I view a major responsibility of any parent to be to enable a child to be independent. Not necessarily able to survive alone in the wilderness at age 3, but a parent needs to encourage children to learn the skills which will allow them to function when the parent is not around. For me, it includes things like teaching the child strategies for dealing with bullies where possible, rather than going to the school to complain as a first resort.
This also relates to a bringing up a child in a non-standard household. In order for a child to become independent, they would have to be able to think for themselves. Used correctly, a non-standard family or political structure can assist with this. I most certainly do not have a 'normal' life or set of attitudes but I do not think that this would be anything other than an advantage to child. I would hope to use it to explain the reasons I made the choices I have, which other choices are available and why someone might choose to take those other routes.
I do know people who have had their children removed from them due to their religious beliefs. They are practicing pagans and the social services have decided that this is synonymous with child abuse/devil worship and have, therefore, removed their children from their care. In one case, the girl was told whilst she was pregnant that they were planning to take the child off her as soon as she'd given birth!!! To my mind, this interference is abhorrent. I don't believe that the state should have this power. I don't actually believe that this would stand up in court if the person concerned could have afforded a top lawyer, but this sort of thing rarely happens to those who are that well off.
In answer to the specific questions then:
1. I would argue that a parent should raise a child to question everything. This is one of my central beliefs about life though, so maybe I am saying that they should be raised according to one’s beliefs. I think this might get circular.
2. People have the right to doubt your skill at anything for any reason at all, or even for no reason. They just don't have the right to do anything about it. They can think what they like, but they have no right to be listened to or have their opinions carry any weight at all. And you have the right to be pissed off at them for telling you about their opinions of your skills.
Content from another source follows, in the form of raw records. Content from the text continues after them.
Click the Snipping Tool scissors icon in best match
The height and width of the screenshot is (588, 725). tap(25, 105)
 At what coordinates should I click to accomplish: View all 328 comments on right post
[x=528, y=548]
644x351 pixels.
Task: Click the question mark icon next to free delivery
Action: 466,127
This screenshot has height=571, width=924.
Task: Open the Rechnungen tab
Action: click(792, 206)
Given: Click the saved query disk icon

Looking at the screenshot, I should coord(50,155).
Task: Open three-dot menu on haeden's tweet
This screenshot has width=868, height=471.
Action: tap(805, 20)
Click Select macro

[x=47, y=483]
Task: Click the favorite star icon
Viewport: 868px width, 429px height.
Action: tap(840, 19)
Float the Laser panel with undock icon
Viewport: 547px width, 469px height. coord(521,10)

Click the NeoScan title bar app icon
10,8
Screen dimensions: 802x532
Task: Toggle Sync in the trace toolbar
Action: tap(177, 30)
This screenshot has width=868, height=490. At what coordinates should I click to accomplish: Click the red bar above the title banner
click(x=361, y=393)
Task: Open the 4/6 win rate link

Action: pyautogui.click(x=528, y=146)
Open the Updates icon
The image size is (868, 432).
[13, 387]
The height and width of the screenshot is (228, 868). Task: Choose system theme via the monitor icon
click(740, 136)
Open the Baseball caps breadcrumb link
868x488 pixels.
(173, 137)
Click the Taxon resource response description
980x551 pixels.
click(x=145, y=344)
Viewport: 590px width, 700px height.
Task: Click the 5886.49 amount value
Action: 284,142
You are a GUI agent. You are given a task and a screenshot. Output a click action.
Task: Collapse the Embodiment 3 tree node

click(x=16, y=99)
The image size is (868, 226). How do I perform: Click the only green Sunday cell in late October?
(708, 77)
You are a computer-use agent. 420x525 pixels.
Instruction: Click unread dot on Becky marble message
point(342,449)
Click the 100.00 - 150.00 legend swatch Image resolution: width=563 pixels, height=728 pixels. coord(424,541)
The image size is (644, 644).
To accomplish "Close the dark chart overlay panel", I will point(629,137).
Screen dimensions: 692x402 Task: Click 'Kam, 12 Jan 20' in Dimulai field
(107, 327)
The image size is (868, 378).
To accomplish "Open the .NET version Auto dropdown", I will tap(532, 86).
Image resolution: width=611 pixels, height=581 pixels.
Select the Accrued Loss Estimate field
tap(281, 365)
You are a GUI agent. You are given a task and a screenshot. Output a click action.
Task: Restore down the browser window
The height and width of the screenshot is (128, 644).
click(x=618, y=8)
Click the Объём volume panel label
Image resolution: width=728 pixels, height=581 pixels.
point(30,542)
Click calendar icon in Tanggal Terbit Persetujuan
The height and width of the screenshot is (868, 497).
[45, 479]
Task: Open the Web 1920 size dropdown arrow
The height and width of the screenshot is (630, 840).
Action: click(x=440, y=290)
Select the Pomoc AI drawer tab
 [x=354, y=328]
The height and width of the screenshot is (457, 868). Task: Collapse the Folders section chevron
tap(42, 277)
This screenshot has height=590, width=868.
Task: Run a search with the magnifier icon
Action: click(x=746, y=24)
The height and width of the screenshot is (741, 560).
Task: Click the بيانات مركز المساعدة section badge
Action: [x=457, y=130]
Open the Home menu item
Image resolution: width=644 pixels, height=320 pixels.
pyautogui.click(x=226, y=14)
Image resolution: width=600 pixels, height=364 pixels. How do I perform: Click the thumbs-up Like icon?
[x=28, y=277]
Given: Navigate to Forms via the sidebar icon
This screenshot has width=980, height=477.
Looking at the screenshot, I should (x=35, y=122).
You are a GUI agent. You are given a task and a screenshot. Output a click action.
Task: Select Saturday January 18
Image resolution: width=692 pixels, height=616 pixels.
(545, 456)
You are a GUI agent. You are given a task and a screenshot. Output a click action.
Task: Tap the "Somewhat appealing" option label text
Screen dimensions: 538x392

3. No. There should be no difference at all between raising a child in a Christian household and raising them in a communist household (is that supposed to be capitalised? I never worked that one out), or indeed a polyamorous household, or a bisexual household, or a pagan one, or, indeed, one in which all the family are members of the Conservative party. The same rights and responsibilities apply.
Also, I should make it clear that when I'm talking about a child being independent, I'm not advocating the, kind of situation that elphaba2 described, with the child making all the decisions for the family. Young children are not just smaller adults and should not be treated as such. One important thing to learn is that there are some decisions that have nothing to do with you and that you don't get a say in those. What colour car the family has would fall into that category for me. I also wouldn't say that there should be a distinct point at which a child goes from making very few decisions to making many. The ability to make a decision should be linked to taking responsibility for the outcome and should increase gradually throughout life. Taking the example of “What should we have for dinner”, I would advocate linking that with a responsibility to cook. So a 9 year old could be told that they cook on Tuesdays (with assistance where needed, obviously) but that they get to choose the menu (within reason). If they make an unhealthy choice, talk through with them why that’s not a good idea every week, but sometimes it can be allowed. Rights should be linked in to responsibilities.
It might be worth noting here that I really do believe in children having chores. I had to do half of the cleaning of the house from about 9, as well as all my own laundry, some of the cooking and almost all the tea-making. My brothers (15 and 14) don’t have chores yet (except keeping their rooms clean-ish). I firmly believe that I got the better end of that deal. I keep a clean and tidy home and was able to fend for myself from very early on. They aren’t trusted to boil the kettle (possibly rightly so). It all comes down (for me) to equipping a child for life.